### Dataset records
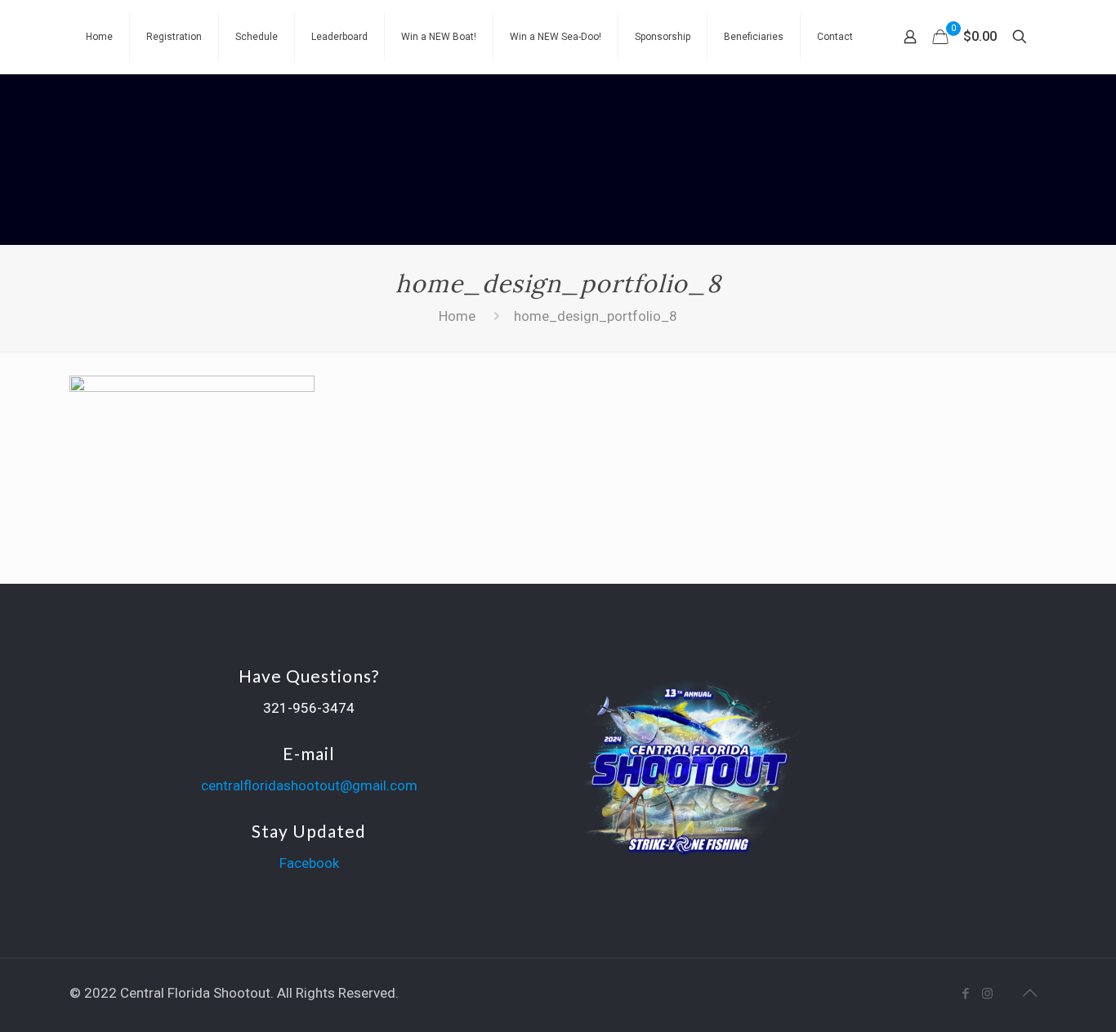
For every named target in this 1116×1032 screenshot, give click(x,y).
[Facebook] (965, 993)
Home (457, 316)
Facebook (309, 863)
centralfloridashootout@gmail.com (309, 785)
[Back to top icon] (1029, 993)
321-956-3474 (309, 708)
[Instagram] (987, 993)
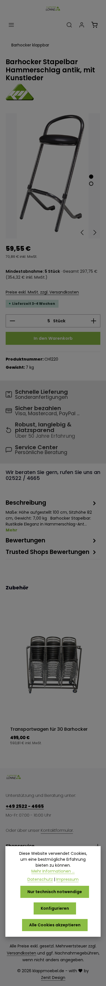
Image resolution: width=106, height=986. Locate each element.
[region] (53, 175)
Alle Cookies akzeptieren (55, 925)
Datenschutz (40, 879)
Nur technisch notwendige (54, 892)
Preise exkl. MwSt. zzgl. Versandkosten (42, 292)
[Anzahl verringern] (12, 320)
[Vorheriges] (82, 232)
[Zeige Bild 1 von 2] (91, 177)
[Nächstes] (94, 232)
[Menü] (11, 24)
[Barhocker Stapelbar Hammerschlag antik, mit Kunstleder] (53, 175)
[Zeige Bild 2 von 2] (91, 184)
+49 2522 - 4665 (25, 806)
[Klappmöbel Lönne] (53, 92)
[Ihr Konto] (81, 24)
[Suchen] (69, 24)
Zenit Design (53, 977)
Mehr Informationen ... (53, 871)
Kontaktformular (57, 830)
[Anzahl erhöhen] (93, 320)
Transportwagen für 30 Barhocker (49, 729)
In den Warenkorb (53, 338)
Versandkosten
######
Copy out, unchanged, every line of the entries above, from the one containing "Preise exkl. MwSt." down to the end of the entries, with both ends included.

Preise exkl. MwSt. zzgl. Versandkosten (42, 292)
[Anzahl verringern] (12, 320)
[Vorheriges] (82, 232)
[Zeige Bild 1 von 2] (91, 177)
[Nächstes] (94, 232)
[Menü] (11, 24)
[Barhocker Stapelbar Hammerschlag antik, mit Kunstleder] (53, 175)
[Zeige Bild 2 von 2] (91, 184)
+49 2522 - 4665 (25, 806)
[Klappmöbel Lönne] (53, 92)
[Ihr Konto] (81, 24)
[Suchen] (69, 24)
Zenit Design (53, 977)
Mehr Informationen ... (53, 871)
Kontaktformular (57, 830)
[Anzahl erhöhen] (93, 320)
Transportwagen für 30 Barhocker (49, 729)
In den Warenkorb (53, 338)
Versandkosten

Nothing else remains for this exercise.